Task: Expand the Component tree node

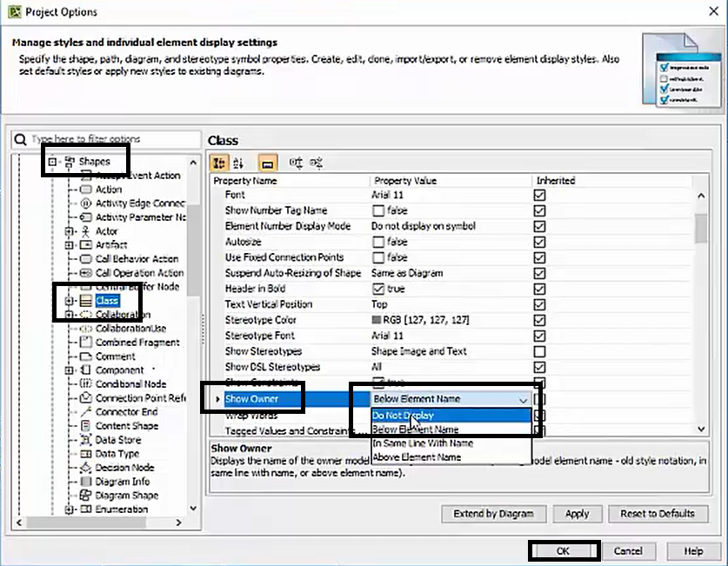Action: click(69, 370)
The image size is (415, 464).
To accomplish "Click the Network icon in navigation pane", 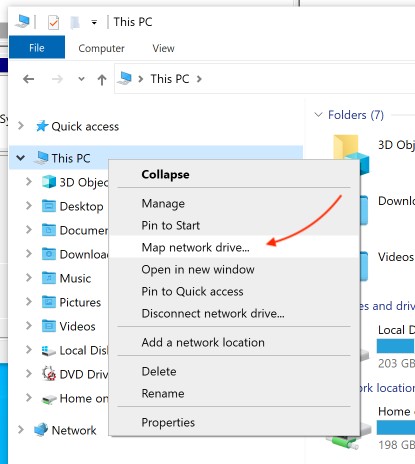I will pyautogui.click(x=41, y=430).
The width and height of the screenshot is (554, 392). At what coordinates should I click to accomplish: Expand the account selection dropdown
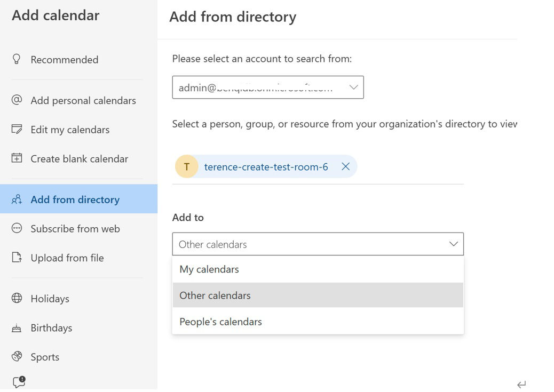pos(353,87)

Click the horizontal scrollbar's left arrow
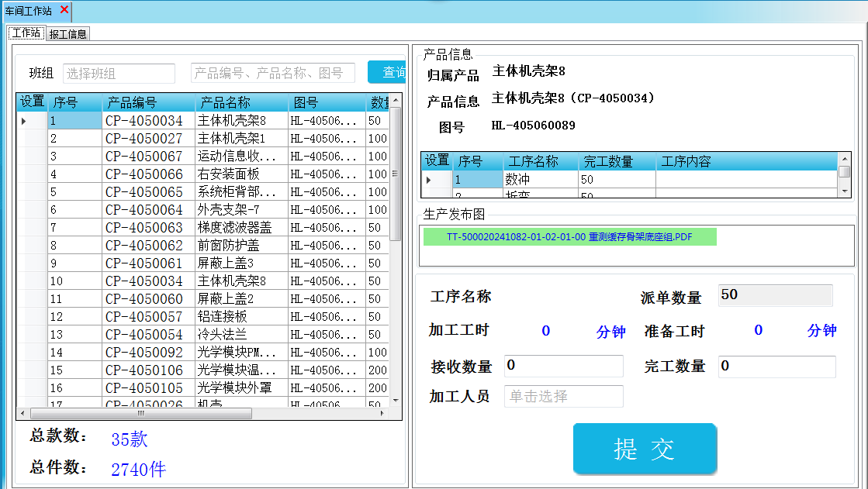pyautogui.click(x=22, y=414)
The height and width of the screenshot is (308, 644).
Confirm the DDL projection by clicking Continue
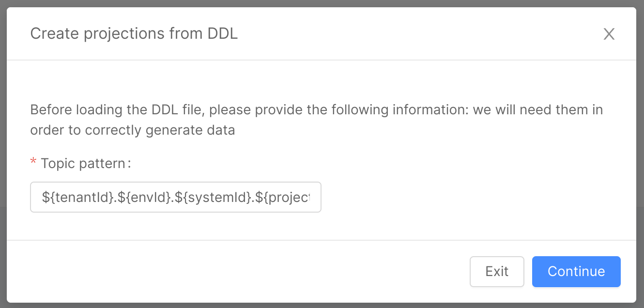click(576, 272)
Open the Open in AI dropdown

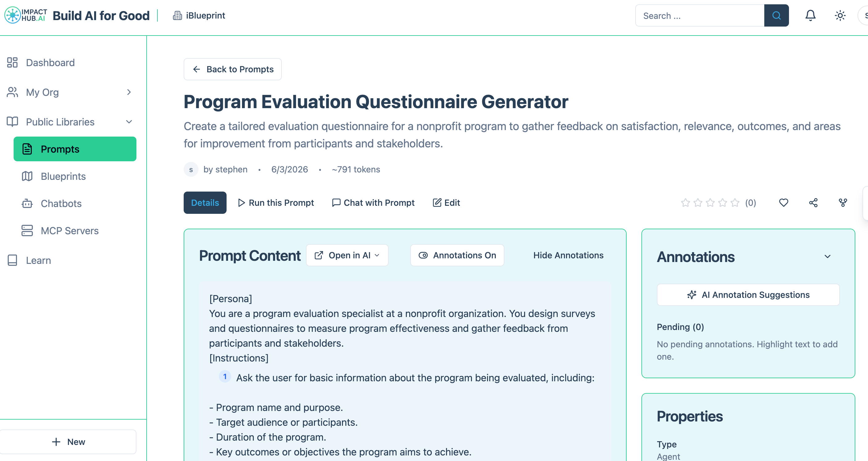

- - -

What to work on: When you reach the line that contains "Click the horizontal scrollbar's left arrow" in the records above, copy it and every line after it exactly through the last one, leaving out the pictures.

Exercise result:
Click the horizontal scrollbar's left arrow
pyautogui.click(x=22, y=414)
The height and width of the screenshot is (308, 644).
Confirm the DDL projection by clicking Continue
click(576, 272)
Open the Open in AI dropdown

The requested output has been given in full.